Description d'un combat
Third Side of the Coin is a 1960 French documentary film directed by Chris Marker. It is a cinematic essay exploring the complexities and contradictions of Israeli society in the late 1950s, about 12 years after the state's founding. Marker approaches Israel through reflective, lyrical, and often ironic observations that mix visual poetry with political commentary. The film won the Golden Bear at the 11th Berlin International Film Festival in 1961.
The film meditates on the country's rapid modernization, the tension between ancient tradition and contemporary realities, and the deep contradictions embedded in the Zionist project. Marker documents everyday life, from kibbutz socialism to bustling city streets, juxtaposing scenes of hope, innovation, and vitality with critical reflections on social inequality, ethnic tensions, and the ongoing Arab–Israeli conflict.

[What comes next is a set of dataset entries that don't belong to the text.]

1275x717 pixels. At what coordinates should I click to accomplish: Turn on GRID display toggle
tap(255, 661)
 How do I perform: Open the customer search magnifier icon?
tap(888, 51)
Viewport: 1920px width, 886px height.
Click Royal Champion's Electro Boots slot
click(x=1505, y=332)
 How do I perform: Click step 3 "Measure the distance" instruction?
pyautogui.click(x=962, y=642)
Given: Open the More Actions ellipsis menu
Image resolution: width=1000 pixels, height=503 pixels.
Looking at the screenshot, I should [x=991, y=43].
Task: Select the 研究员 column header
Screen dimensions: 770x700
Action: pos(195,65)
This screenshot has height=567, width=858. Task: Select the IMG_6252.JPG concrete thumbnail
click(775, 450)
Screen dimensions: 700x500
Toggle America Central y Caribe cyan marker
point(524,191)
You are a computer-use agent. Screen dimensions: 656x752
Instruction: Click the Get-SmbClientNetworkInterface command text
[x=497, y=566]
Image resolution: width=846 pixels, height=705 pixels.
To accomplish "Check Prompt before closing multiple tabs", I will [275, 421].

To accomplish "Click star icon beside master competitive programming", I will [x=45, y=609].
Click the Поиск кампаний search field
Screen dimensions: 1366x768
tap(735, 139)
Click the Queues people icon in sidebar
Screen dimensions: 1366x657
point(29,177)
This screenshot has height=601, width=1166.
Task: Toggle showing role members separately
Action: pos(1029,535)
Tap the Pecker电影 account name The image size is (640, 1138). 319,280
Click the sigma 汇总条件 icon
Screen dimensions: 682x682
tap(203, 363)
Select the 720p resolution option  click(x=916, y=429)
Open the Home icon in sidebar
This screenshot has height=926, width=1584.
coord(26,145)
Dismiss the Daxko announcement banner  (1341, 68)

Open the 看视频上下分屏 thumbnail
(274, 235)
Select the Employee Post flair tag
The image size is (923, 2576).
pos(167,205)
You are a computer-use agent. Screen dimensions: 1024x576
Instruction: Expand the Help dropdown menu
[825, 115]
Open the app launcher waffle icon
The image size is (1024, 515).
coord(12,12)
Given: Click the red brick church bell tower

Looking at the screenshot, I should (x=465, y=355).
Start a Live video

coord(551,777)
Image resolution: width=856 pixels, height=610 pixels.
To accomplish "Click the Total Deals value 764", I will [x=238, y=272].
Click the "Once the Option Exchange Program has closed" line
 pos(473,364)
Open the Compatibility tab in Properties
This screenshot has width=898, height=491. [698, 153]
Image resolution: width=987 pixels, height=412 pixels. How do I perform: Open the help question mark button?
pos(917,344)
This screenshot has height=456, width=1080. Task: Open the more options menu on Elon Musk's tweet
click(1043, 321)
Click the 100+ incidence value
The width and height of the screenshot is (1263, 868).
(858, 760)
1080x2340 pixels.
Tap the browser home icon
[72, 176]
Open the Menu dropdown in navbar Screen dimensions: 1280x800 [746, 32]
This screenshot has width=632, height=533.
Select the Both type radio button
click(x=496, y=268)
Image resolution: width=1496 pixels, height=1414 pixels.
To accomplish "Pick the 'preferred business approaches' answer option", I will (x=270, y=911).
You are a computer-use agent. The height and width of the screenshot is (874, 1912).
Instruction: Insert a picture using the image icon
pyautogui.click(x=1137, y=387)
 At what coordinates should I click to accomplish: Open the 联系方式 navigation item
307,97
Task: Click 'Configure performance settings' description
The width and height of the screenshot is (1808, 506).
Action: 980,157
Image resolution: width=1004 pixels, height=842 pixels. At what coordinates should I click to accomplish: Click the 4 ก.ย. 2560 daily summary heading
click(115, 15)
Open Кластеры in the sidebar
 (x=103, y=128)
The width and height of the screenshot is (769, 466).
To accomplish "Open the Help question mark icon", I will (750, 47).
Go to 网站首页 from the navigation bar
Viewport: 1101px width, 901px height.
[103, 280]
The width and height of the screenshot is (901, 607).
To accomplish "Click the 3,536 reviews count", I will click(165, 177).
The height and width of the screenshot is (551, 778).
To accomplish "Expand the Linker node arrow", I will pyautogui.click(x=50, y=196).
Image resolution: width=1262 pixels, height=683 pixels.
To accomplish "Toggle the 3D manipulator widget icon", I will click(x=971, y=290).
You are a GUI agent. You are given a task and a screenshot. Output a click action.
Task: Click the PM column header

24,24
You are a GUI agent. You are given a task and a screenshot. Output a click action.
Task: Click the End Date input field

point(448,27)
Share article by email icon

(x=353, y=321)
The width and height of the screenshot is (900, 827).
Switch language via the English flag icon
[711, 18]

In 2025, more than one thousand photographs taken by Marker during filming were found by Israel Museum staff at the Cinémathèque Française in Paris. The Israel Museum staff turned the photographs into an exhibit, titled "Chris Marker: The Lost Photographs of Israel."
Marker himself tried to hinder screenings and distribution of the film, for reasons that later commentators assumed were not only artistic but political, the director feeling, according to them, that the evolution of the country was far from being what he had expected.